**O QUE FAZER**
1. Responda às perguntas seguintes com base na crítica ao filme.
(a) Qual deve ter sido o primeiro filme visto com Liam Neeson no elenco?
(b) Em que trilogia a história da amnésia já foi muito bem explorada?
(c) A que altura do filme a coisa descamba?
2. Traduza para inglês esta frase da crítica ao filme: "O filme começa muito bem, desenvolve-se com um bom ritmo e tem boas sequências de acção."
3. Imprima sem alterações um trecho da crítica ao filme: comece nas palavras "Se não me engano, o" e pare depois de "a coisa descamba.".

**TEXTO FORNECIDO**
--------
Um bom filme de acção, mas que deixa algo a desejar.
Se não me engano, o primeiro filme que vi com Liam Neeson no elenco deve ter sido Rob Roy. E claro que gostei, mais não fosse pela aproximação do tema a Braveheart.
Claro que Neeson já tinha feito o clássico Schindler's List e depois disso fez inúmeros filmes de qualidade, quase sempre em papéis notáveis, mas também em papéis, basicamente, dispensáveis.
Se tivermos em atenção que um os últimos filmes de acção que Liam Neeson fez foi Taken, muito bem explorado, este filme fica muito aquém da quilo que esperávamos.
O filme começa muito bem, desenvolve-se com um bom ritmo e tem boas sequências de acção. A trama prometia... Mas a dois terços do filme a coisa descamba.
Sem querer estragar o filme a ninguém, adopta-se aqui uma saída demasiado fácil. A história da amnésia já foi muito bem explorada na trilogia Bourne, o argumento, a partir daqui é demasiado previsível, tomam-se caminhos já demasiadamente percorridos e, já na recta final, o personagem principal ser recordado de capacidades físicas enterradas no subconsciente devido a uma pancada na cabeça parece algo saído de um filme de série B dos anos 90.
--------
**DADOS FORNECIDOS**

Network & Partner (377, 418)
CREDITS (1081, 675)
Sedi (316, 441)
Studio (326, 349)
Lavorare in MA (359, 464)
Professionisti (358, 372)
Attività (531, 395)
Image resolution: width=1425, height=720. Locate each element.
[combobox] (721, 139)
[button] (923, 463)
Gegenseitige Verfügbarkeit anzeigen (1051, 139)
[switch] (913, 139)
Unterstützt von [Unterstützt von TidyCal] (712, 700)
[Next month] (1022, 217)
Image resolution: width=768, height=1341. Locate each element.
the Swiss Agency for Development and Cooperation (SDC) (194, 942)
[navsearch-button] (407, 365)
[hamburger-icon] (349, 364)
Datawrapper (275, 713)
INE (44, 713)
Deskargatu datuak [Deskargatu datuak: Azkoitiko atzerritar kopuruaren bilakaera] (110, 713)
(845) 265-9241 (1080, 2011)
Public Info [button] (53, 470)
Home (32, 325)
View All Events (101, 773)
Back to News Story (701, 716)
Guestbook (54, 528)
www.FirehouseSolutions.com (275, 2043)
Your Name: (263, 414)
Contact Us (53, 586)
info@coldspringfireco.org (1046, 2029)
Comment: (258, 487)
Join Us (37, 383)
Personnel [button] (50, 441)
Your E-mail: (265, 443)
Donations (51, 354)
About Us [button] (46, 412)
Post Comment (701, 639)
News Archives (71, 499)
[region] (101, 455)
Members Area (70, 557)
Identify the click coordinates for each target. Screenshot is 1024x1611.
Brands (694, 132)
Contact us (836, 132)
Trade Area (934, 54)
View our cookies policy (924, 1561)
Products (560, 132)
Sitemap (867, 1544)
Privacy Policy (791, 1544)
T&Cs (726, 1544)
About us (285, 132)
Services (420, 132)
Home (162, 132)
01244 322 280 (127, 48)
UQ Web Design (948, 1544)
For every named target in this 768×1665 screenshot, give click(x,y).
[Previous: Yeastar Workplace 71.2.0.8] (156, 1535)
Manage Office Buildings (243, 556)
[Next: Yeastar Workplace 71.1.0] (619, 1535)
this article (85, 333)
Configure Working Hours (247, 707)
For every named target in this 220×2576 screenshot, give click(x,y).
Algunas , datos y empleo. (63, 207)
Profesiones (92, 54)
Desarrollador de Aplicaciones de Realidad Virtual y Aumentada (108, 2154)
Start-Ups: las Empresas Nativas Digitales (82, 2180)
--------
**SOLUÇÕES**
1.
(a) Rob Roy.
(b) Na trilogia Bourne.
(c) A dois terços do filme.

2. The film starts very well, develops at a good pace and has good action sequences.

3.
Se não me engano, o primeiro filme que vi com Liam Neeson no elenco deve ter sido Rob Roy. E claro que gostei, mais não fosse pela aproximação do tema a Braveheart.
Claro que Neeson já tinha feito o clássico Schindler's List e depois disso fez inúmeros filmes de qualidade, quase sempre em papéis notáveis, mas também em papéis, basicamente, dispensáveis.
Se tivermos em atenção que um os últimos filmes de acção que Liam Neeson fez foi Taken, muito bem explorado, este filme fica muito aquém da quilo que esperávamos.
O filme começa muito bem, desenvolve-se com um bom ritmo e tem boas sequências de acção. A trama prometia... Mas a dois terços do filme a coisa descamba.